WORK INSTRUCTIONS —
An exact copy of every record is the expected answer.

Stored data entries —
▼

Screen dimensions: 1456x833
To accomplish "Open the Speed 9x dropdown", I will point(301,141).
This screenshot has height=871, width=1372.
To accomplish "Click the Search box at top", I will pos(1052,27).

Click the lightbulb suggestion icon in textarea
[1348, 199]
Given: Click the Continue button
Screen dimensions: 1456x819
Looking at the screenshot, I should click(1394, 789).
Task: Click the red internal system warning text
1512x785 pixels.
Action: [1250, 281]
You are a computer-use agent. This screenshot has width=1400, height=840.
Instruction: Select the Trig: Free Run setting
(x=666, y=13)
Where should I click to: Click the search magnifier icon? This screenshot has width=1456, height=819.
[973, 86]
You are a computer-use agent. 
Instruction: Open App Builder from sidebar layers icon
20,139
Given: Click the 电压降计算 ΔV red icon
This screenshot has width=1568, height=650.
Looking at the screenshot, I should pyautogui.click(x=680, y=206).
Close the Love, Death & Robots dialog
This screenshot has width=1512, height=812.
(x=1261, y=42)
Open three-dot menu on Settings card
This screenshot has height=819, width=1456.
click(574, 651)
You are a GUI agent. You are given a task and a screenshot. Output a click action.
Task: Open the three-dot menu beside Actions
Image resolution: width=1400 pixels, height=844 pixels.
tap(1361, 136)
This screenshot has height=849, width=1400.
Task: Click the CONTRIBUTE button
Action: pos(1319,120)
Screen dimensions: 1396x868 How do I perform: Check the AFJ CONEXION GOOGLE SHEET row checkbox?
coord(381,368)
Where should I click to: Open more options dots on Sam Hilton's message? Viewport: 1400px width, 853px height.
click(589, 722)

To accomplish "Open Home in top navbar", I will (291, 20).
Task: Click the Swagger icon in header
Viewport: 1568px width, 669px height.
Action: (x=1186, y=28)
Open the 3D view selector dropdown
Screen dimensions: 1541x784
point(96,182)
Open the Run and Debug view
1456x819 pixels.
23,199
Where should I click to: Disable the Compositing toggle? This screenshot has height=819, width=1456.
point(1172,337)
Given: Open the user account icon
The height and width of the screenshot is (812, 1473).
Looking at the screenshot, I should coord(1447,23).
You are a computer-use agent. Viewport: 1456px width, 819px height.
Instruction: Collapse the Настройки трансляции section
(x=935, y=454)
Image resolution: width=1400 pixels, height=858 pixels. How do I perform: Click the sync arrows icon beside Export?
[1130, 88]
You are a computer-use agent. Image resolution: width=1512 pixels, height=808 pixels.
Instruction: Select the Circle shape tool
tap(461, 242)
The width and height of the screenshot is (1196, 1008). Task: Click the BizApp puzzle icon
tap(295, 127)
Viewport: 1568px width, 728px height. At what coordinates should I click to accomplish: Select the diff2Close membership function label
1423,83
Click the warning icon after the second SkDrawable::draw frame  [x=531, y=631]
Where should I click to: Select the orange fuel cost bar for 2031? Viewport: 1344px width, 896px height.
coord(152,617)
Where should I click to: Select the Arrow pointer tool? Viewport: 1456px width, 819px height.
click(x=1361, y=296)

▲

RESPONSE AREA —
Screen dimensions: 1456x833
To accomplish "Open the Speed 9x dropdown", I will point(301,141).
This screenshot has height=871, width=1372.
To accomplish "Click the Search box at top", I will pos(1052,27).

Click the lightbulb suggestion icon in textarea
[1348, 199]
Given: Click the Continue button
Screen dimensions: 1456x819
Looking at the screenshot, I should click(1394, 789).
Task: Click the red internal system warning text
1512x785 pixels.
Action: [1250, 281]
You are a computer-use agent. This screenshot has width=1400, height=840.
Instruction: Select the Trig: Free Run setting
(x=666, y=13)
Where should I click to: Click the search magnifier icon? This screenshot has width=1456, height=819.
[973, 86]
You are a computer-use agent. 
Instruction: Open App Builder from sidebar layers icon
20,139
Given: Click the 电压降计算 ΔV red icon
This screenshot has width=1568, height=650.
Looking at the screenshot, I should pyautogui.click(x=680, y=206).
Close the Love, Death & Robots dialog
This screenshot has width=1512, height=812.
(x=1261, y=42)
Open three-dot menu on Settings card
This screenshot has height=819, width=1456.
click(574, 651)
You are a GUI agent. You are given a task and a screenshot. Output a click action.
Task: Open the three-dot menu beside Actions
Image resolution: width=1400 pixels, height=844 pixels.
tap(1361, 136)
This screenshot has height=849, width=1400.
Task: Click the CONTRIBUTE button
Action: pos(1319,120)
Screen dimensions: 1396x868 How do I perform: Check the AFJ CONEXION GOOGLE SHEET row checkbox?
coord(381,368)
Where should I click to: Open more options dots on Sam Hilton's message? Viewport: 1400px width, 853px height.
click(589, 722)

To accomplish "Open Home in top navbar", I will (291, 20).
Task: Click the Swagger icon in header
Viewport: 1568px width, 669px height.
Action: (x=1186, y=28)
Open the 3D view selector dropdown
Screen dimensions: 1541x784
point(96,182)
Open the Run and Debug view
1456x819 pixels.
23,199
Where should I click to: Disable the Compositing toggle? This screenshot has height=819, width=1456.
point(1172,337)
Given: Open the user account icon
The height and width of the screenshot is (812, 1473).
Looking at the screenshot, I should coord(1447,23).
You are a computer-use agent. Viewport: 1456px width, 819px height.
Instruction: Collapse the Настройки трансляции section
(x=935, y=454)
Image resolution: width=1400 pixels, height=858 pixels. How do I perform: Click the sync arrows icon beside Export?
[1130, 88]
You are a computer-use agent. Image resolution: width=1512 pixels, height=808 pixels.
Instruction: Select the Circle shape tool
tap(461, 242)
The width and height of the screenshot is (1196, 1008). Task: Click the BizApp puzzle icon
tap(295, 127)
Viewport: 1568px width, 728px height. At what coordinates should I click to accomplish: Select the diff2Close membership function label
1423,83
Click the warning icon after the second SkDrawable::draw frame  [x=531, y=631]
Where should I click to: Select the orange fuel cost bar for 2031? Viewport: 1344px width, 896px height.
coord(152,617)
Where should I click to: Select the Arrow pointer tool? Viewport: 1456px width, 819px height.
click(x=1361, y=296)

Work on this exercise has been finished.